In this notebook, we will explore Netflix movies and TV shows with [kotlin/dataframe](https://github.com/Kotlin/dataframe). Also, we will use [lets-plot](https://github.com/JetBrains/lets-plot-kotlin) library for data visualization.

## Table of contents
* [**Imports**](attachment:./#Imports)
* [**Reading and first look**](attachment:./#Reading-and-first-look)
* [**TV Shows and Movies**](attachment:./#TV-Shows-and-Movies)
* [**Lifetimes and Release Times**](attachment:./#Lifetimes-and-Release-Times)
* [**Actors**](attachment:./#Actors)
* [**Countries**](attachment:./#Countries)
* [**Duration**](attachment:./#Duration)
* [**Ratings**](attachment:./#Ratings)

## Imports

We use the latest available versions of the libraries, the following line magic is responsible for this:

In [1]:
%useLatestDescriptors

Importing dataframe

In [1]:
%use dataframe(0.8.0-dev)

Importing the visualization library

In [2]:
%use lets-plot

We will also work with maps, so we need the corresponding libraries.

In [3]:
%use lets-plot-gt(gt="[23,)")
@file:DependsOn("org.geotools:gt-shapefile:[23,)")
@file:DependsOn("org.geotools:gt-cql:[23,)")

And write the necessary imports

In [4]:
import org.geotools.data.shapefile.ShapefileDataStoreFactory
import org.geotools.data.simple.SimpleFeatureCollection
import java.net.URL

## Reading and first look

To get started, need to read data from csv

In [5]:
val raw_df = DataFrame.read("netflix_titles.csv")

First look could be taken at its content

In [6]:
// taking a look at types and columns
raw_df.schema()

show_id: String
type: String
title: String
director: String?
cast: String?
country: String?
date_added: String?
release_year: Int
rating: String?
duration: String
listed_in: String
description: String


In [7]:
raw_df.size() // nrow x ncol

7787 x 12

In [8]:
raw_df.head() // return first five rows

In [9]:
// Getting general statistics and info for each columns
raw_df.describe()

Data consists of Netflix TV shows and movies up to 2020. Each row contains information about one specific project and consists of:
* `show_id` - unique show number
* `type` - ***TV Show*** or ***Movie***
* `title` - the name of a TV show or movie
* `director` - director's name
* `cast` - cast list
* `country` - the country where the title was released
* `date_added` - when the title was added on netflix
* `release_year` - the year the title was released
* `rating` - rating of the title
* `listed_in` - in which lists/genres the title is present on netflix
* `description` - title description

Before we get started, let's process the dataframe.

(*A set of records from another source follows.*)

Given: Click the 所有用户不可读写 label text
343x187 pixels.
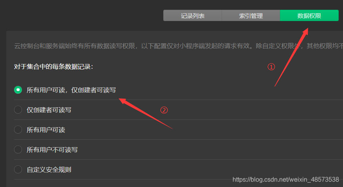Looking at the screenshot, I should coord(52,150).
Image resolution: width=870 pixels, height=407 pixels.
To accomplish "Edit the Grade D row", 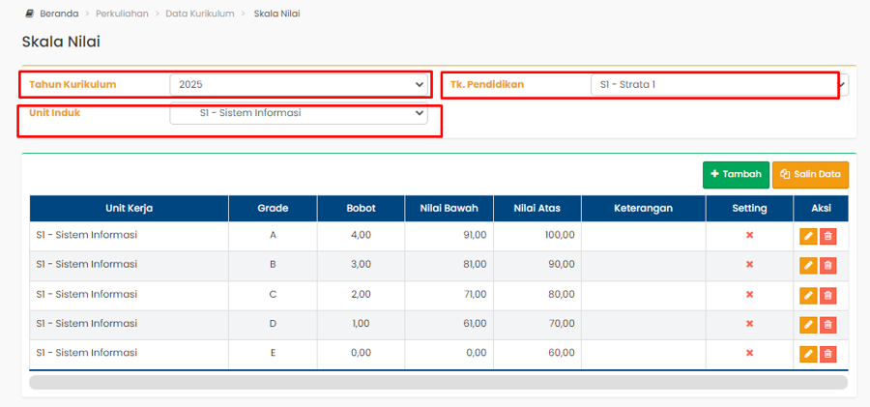I will 808,325.
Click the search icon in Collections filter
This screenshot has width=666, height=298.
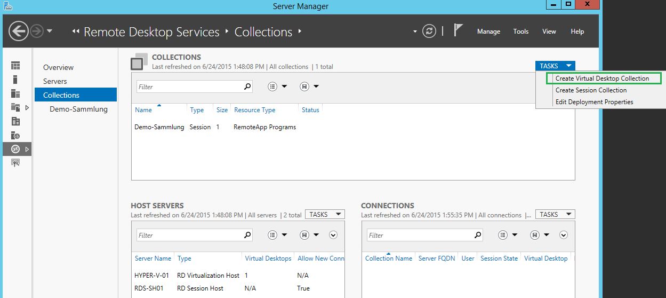click(247, 87)
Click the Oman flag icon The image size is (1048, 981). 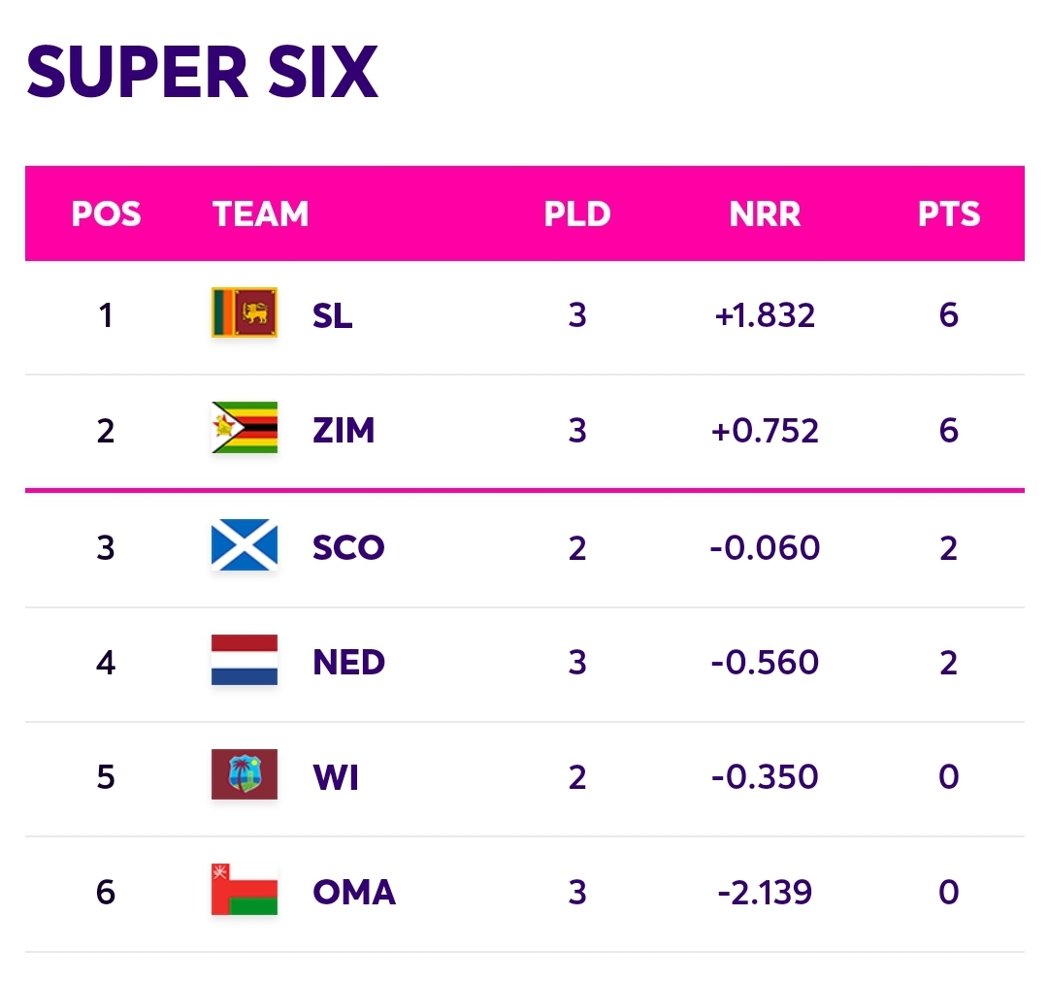(244, 890)
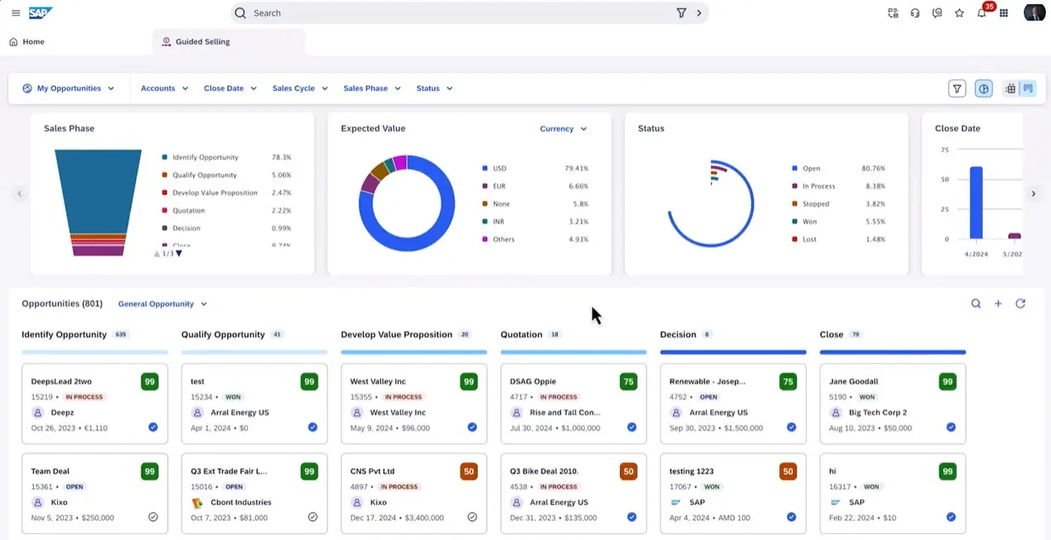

It can be seen that `date_added` is of type `String`, let's [convert](https://kotlin.github.io/dataframe/convert.html) it to `LocalDate` for further convenience. Kotlin DataFrame provides built-in type converters for major types. We will use `String` -> `LocalDate` conversion and specify date format [pattern](https://docs.oracle.com/javase/8/docs/api/java/time/format/DateTimeFormatter.html)

In [10]:
val df = raw_df.dropNulls { date_added } // remove rows where `date_added` is not specified
        .convert { date_added }.toLocalDate("MMMM d, yyyy") // convert date_added to LocalDate using date pattern
// let's look at what type of column it turned out
df.date_added.type() 

kotlinx.datetime.LocalDate

## TV Shows and Movies

First, let's see what more shows or films.

In [11]:
ggplot(raw_df.toMap()) +
    geomBar() { x="type"; fill="type" } +
    scaleFillManual(listOf("#00BCD4", "#009688")) +
    ggtitle("Count of TV Shows and Movies") +
    ggsize(900, 550)

It can be seen that the number of films on Netflix is about twice the number of TV shows. But has it always been this way? To do this, let's see if there was such a year when the number of TV Shows was more than Movies and let's see the cumulative amount for Movies and TV Shows.

In [12]:
val df_date_count = df.convert { date_added }.with { it.year } // converting `date_added` to extract `year`
  .groupBy { date_added } // grouping by `year` stored in `date_added`
  .aggregate { 
      count { type == "TV Show" } into "tvshows" // counting TV Shows into column `tvshows`
      count { type == "Movie" } into "movies" // counting Movies into column `movies`
  }
df_date_count

Let's hold on and see how we can simplify this expression using more advanced operations. First of all, we can combine conversion of `date_added` into `year` and grouping using [`map`](https://kotlin.github.io/dataframe/map.html) function within [column selector](https://kotlin.github.io/dataframe/columnselectors.html).

In [13]:
val df_date_count = df.groupBy { date_added.map { it.year } } // grouping by year added extracted from `date_added`
  .aggregate { 
      count { type == "TV Show" } into "tvshows" // counting TV Shows into column `tvshows`
      count { type == "Movie" } into "movies" // counting Movies into column `movies`
  }

Our [groupBy aggregation](https://kotlin.github.io/dataframe/groupby.html#aggregation) adds new columns for "TV Show" and "Movie". This is exactly what [`pivot`](https://kotlin.github.io/dataframe/pivot.html) does: generates new columns for every unique value in `type`.

In [14]:
df.groupBy { date_added.map { it.year } }
  .pivot { type }

After `type` column is pivoted, we call [`aggregate`](https://kotlin.github.io/dataframe/pivot.html#aggregation) to specify metrics to be calculated for every data group.

In [15]:
df.groupBy { date_added.map { it.year } }
  .pivot { type }.aggregate { count () }

Simple statistics can be aggregated without `aggregate`:

In [16]:
df.groupBy { date_added.map { it.year } }
  .pivot { type }.count()

For `count` statistics there is even shorter API [`pivotCounts`](https://kotlin.github.io/dataframe/pivot.html#pivotcounts).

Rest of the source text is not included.